**Stored items from a collection**
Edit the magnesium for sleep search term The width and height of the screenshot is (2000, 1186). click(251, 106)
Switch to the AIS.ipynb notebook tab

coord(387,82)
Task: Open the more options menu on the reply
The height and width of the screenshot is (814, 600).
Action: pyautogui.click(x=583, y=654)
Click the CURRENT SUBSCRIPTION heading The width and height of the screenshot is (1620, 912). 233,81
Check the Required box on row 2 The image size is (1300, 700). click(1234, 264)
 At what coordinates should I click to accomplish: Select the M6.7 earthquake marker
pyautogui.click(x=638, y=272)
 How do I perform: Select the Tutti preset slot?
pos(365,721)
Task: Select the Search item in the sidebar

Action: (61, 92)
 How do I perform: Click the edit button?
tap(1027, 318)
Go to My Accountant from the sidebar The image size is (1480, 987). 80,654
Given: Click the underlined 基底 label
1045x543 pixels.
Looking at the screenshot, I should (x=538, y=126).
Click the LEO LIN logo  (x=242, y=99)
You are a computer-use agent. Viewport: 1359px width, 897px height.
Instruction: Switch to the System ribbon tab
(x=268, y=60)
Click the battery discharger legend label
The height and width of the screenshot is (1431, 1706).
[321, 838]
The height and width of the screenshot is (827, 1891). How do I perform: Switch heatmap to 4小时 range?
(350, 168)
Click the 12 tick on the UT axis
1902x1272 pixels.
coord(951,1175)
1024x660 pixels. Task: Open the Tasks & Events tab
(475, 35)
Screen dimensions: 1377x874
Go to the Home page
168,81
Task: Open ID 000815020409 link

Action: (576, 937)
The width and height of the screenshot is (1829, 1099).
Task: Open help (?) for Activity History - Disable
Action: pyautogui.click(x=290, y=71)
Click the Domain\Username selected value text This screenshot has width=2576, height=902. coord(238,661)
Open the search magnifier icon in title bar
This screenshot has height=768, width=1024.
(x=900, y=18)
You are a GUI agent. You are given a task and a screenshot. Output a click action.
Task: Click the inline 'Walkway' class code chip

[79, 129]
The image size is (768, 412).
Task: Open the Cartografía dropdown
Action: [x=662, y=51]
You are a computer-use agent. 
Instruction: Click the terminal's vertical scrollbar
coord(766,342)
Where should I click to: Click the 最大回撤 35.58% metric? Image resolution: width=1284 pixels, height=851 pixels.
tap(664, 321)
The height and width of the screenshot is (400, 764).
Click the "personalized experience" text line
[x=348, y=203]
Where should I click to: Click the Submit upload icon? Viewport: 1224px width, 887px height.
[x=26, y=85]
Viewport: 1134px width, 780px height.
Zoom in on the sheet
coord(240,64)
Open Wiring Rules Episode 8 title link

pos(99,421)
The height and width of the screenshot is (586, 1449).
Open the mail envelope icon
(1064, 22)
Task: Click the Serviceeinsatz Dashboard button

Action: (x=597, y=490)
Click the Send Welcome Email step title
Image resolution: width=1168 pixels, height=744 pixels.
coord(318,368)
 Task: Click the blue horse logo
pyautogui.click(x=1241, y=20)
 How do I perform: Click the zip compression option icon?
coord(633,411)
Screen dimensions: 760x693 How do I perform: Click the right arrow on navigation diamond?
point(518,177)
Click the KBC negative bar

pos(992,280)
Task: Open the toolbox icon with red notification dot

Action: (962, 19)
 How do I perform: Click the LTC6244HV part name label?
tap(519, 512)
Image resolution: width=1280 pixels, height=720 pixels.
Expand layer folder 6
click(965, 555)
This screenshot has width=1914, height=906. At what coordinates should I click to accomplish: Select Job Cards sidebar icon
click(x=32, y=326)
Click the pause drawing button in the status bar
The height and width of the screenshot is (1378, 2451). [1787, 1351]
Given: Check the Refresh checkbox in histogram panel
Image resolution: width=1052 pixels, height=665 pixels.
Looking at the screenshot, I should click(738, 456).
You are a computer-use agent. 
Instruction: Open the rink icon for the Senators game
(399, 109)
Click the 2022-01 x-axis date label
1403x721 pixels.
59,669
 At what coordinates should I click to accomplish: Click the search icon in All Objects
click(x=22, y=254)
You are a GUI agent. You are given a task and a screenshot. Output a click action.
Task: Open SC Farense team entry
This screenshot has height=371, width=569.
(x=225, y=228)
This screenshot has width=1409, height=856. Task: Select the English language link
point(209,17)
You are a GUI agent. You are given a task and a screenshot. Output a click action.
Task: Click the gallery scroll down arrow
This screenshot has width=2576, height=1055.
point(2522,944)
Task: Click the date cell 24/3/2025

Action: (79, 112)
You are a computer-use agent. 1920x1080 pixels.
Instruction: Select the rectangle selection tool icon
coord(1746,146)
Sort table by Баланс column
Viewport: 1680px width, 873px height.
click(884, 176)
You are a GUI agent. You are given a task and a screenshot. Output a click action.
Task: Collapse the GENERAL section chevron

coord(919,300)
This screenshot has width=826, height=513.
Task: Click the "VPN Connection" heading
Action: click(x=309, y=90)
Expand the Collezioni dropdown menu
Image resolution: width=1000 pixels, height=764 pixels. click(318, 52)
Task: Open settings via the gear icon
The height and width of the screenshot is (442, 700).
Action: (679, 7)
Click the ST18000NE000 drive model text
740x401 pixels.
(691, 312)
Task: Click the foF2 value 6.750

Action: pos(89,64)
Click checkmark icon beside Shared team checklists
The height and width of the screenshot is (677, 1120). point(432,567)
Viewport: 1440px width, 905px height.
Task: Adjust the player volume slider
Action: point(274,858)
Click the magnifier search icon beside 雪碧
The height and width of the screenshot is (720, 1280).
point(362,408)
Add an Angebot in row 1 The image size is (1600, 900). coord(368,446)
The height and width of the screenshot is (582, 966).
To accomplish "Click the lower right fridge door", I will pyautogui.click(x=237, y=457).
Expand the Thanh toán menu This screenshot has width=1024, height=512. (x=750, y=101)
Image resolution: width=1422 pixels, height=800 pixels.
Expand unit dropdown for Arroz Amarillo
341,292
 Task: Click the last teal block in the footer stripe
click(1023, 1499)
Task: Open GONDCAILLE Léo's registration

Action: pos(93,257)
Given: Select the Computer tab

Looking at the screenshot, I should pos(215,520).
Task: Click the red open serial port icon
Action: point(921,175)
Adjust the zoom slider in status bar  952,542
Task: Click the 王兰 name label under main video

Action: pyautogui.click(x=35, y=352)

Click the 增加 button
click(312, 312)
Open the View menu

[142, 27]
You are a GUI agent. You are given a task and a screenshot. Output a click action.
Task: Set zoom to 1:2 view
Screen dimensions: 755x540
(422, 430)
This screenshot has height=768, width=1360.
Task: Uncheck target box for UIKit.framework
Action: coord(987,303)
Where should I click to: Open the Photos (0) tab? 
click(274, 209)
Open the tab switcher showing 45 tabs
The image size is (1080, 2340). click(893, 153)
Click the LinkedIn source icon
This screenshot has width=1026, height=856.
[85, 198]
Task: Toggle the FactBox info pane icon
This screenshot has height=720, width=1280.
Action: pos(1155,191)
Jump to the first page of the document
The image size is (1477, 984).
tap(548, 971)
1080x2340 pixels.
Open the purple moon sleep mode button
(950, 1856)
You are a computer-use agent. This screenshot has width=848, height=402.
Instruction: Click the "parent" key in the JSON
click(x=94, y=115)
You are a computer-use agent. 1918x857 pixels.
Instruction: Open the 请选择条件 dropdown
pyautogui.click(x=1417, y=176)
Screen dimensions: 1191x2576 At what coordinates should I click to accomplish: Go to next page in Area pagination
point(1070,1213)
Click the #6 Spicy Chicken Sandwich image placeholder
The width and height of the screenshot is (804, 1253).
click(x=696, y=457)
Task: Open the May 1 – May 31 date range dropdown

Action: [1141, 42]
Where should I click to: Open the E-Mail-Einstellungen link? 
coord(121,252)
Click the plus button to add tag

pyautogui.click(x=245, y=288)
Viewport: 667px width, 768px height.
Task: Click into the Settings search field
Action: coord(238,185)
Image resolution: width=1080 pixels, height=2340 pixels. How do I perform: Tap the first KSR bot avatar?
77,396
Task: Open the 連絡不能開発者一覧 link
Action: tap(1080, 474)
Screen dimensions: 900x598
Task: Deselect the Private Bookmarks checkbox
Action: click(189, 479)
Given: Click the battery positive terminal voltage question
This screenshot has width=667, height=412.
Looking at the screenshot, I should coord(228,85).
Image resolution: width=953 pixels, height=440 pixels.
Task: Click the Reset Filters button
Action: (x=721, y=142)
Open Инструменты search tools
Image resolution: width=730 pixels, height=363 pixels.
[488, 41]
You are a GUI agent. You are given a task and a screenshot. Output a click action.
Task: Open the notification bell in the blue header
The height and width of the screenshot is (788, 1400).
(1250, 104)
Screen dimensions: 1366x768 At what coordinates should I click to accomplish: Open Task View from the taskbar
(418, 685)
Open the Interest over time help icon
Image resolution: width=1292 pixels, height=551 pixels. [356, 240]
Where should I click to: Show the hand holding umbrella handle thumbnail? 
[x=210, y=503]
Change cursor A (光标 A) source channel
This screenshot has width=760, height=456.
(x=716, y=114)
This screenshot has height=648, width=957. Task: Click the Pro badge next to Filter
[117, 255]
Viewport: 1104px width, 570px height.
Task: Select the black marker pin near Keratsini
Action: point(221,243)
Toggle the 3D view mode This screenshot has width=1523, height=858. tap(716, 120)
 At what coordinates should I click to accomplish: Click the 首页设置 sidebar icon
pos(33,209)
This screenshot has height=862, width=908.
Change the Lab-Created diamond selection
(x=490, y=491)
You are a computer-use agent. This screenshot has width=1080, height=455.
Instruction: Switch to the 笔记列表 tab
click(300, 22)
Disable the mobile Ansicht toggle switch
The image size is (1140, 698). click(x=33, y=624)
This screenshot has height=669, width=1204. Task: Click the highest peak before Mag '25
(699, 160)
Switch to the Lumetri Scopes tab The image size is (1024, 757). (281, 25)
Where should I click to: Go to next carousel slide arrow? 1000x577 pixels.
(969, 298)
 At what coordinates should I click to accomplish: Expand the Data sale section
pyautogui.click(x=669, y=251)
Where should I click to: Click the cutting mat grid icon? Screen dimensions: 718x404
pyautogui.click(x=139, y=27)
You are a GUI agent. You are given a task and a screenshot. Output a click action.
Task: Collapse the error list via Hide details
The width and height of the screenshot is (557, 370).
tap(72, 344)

**WHAT YOU NEED TO DO**
Reproduce every line of the entries above, unchanged, from the very first one down to and including the line containing "Click the LEO".

**ANSWER TO THIS TASK**
Edit the magnesium for sleep search term The width and height of the screenshot is (2000, 1186). click(251, 106)
Switch to the AIS.ipynb notebook tab

coord(387,82)
Task: Open the more options menu on the reply
The height and width of the screenshot is (814, 600).
Action: pyautogui.click(x=583, y=654)
Click the CURRENT SUBSCRIPTION heading The width and height of the screenshot is (1620, 912). 233,81
Check the Required box on row 2 The image size is (1300, 700). click(1234, 264)
 At what coordinates should I click to accomplish: Select the M6.7 earthquake marker
pyautogui.click(x=638, y=272)
 How do I perform: Select the Tutti preset slot?
pos(365,721)
Task: Select the Search item in the sidebar

Action: (61, 92)
 How do I perform: Click the edit button?
tap(1027, 318)
Go to My Accountant from the sidebar The image size is (1480, 987). 80,654
Given: Click the underlined 基底 label
1045x543 pixels.
Looking at the screenshot, I should (x=538, y=126).
Click the LEO LIN logo  (x=242, y=99)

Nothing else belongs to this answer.